Johann Bernhard Rüschen wird am 31. Oktober 1876 als einziges Kind von Hinrich Wilhelm Rüschen und Meta Rüschen auf dem elterlichen Hof in Altmoorhausen (heute: Henning und Dörte Rüschen) geboren.
Zehn Tage vor Johanns Geburt beginnt in München das Straßenbahn-Zeitalter. Wie in den meisten anderen Großstädten auch wird das Tram getaufte Verkehrsmittel zunächst mit Pferden betrieben. Die Fahrt führt vom Promenadenplatz über Stachus, Bayerstraße, Bahnhofplatz, Dachauer Straße und Stiglmaierplatz zur Nymphenburger Straße und dauert rund 20 Minuten. Nach kurzem Umspannen geht es dann die gleiche Strecke wieder zurück, insgesamt stehen für den laufenden Betrieb 48 Pferde bereit. Am ersten Tag nutzen etwas mehr als 5.000 Fahrgäste den neuen Service.
Bayerns Hauptstadt ist, was diese Frühform des öffentlichen Nahverkehrs betrifft, relativ spät dran. Die erste auf Schienen geführte Pferde-Straßenbahn Deutschlands geht im Juni 1865 in Berlin in Betrieb, Hamburg folgt im August 1866. Auch in Stuttgart (Februar 1868), Frankfurt am Main (Mai 1872), Leipzig (Mai 1872), Dresden (September 1872), Barmen-Elberfeld (April 1874) sowie ganz aktuell in Düsseldorf (Februar 1876) und Bremen (Juni 1876) stehen entsprechende Angebote bereit. Ein bereits 1869 mit der nötigen Konzession ausgestattetes Münchner Projekt scheitert zunächst an der Finanzierung, danach verzögern Auflagen und Verbote der Stadtverwaltung und der Polizeidirektion einen neuen Anlauf. Als nächste Großstadt nach München zieht im April 1877 Köln nach.
Auch kleinere Orte kommen in den folgenden Jahren in den Genuss einer Pferdebahn. Sogar Oldenburg, die zum Zeitpunkt von Johanns Geburt nur rund 17.500 Einwohner zählende und von Altmoorhausen knapp 15 Kilometer entfernte Hauptstadt des gleichnamigen Großherzogtums: Dort richtet die Oldenburger Pferdebahn AG im Mai 1884 eine von der Donnerschweer Straße bis zur Cäcilienbrücke reichende Nord-Süd-Linie sowie eine vom Zeughaus der Artilleriekaserne in der Ofener Straße (heute: FH Oldenburg) über den Stau zum Bahnhof führende Ost-West-Verbindung ein. Eine dritte Linie führt von der Cäcilienbrücke zum Ausflugslokal „Lindenhof“ in Nadorst.

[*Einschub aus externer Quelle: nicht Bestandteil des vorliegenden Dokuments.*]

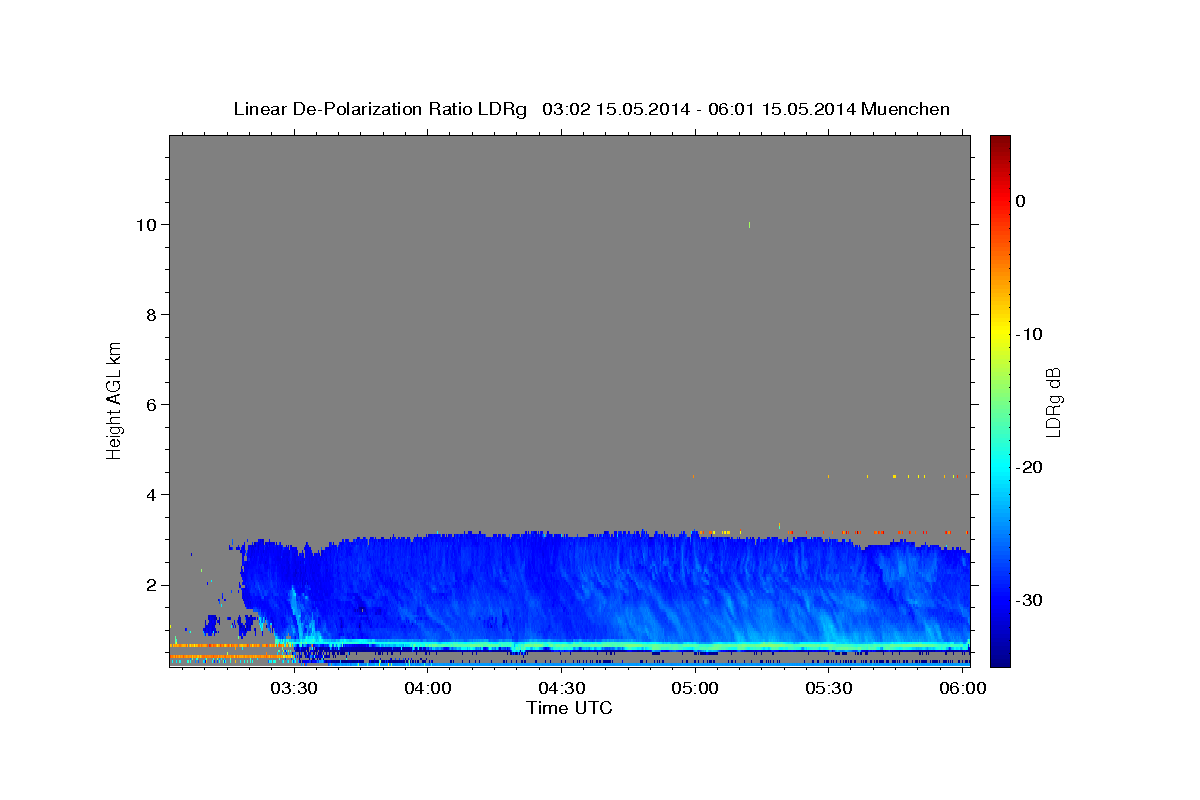1200x800 pixels.
Task: Click the 03:30 time axis label
Action: coord(295,688)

Schon zum Jahresende 1884 stellt die Gesellschaft den Betrieb allerdings wegen zu geringer Erträge wieder ein. Die Einnahmen von 14.000 Mark reichen gerade aus, die eingesetzten Pferde zu versorgen. Es müssen aber auch noch zwölf als Kutscher beziehungsweise Schaffner tätige Mitarbeiter bezahlt werden. Ein zweiter, im April 1887 gestarteter Versuch scheitert ebenfalls. Zwar signalisiert die Stadt dieses Mal aus öffentlichen Geldern einen Zuschuss von 2.200 Mark pro Jahr, doch das reicht immer noch nicht zur Kostendeckung. Viele Oldenburger wollen sich keinen Fahrschein leisten und gehen lieber weiter zu Fuß – bei einer Durchschnittsgeschwindigkeit der Pferdebahn von sieben Stundenkilometern kein großer Zeitverlust. Die zunehmende Beliebtheit von Fahrrädern tut ein Übriges: Am 28. November 1888 stellt die Oldenburger Pferdebahn AG ihren Betrieb endgültig ein.

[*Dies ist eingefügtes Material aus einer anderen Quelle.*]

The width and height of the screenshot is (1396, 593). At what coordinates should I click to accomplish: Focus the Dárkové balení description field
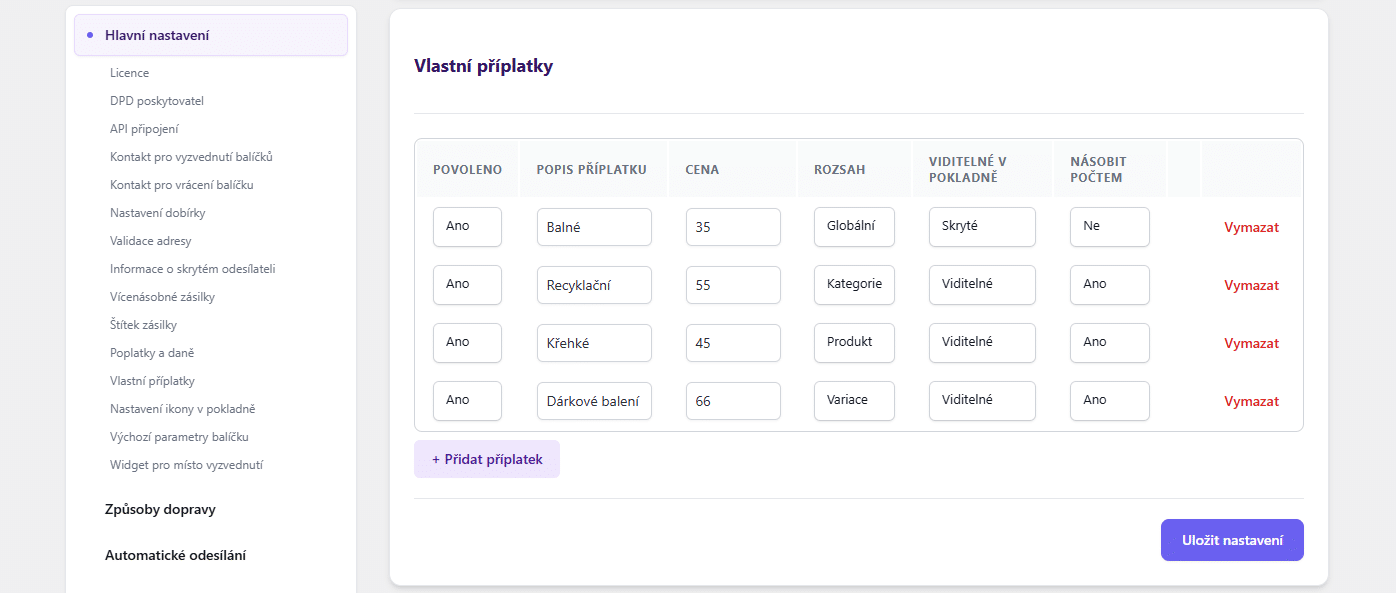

Als die Gesellschaft die nicht mehr benötigten Wagen und Schienen 1890 an die neugegründete Straßenbahngesellschaft in Schleswig verkauft, steht Johann bereits kurz vor dem Abschluss der Altmoorhauser Volksschule. Dort gehören unter anderem Hinrich Gode, Friedrich Grummer und Hermann Grummer zu seinen in etwa gleichalten Mitschülern. Spätestens im Konfirmandenunterricht in Hude lernt er seine künftige, lediglich drei Wochen jüngere Ehefrau Annchen Barkemeyer aus Hurrel kennen. Wann und bei welcher Gelegenheit beide ein Paar werden, liegt heute allerdings im Dunkeln.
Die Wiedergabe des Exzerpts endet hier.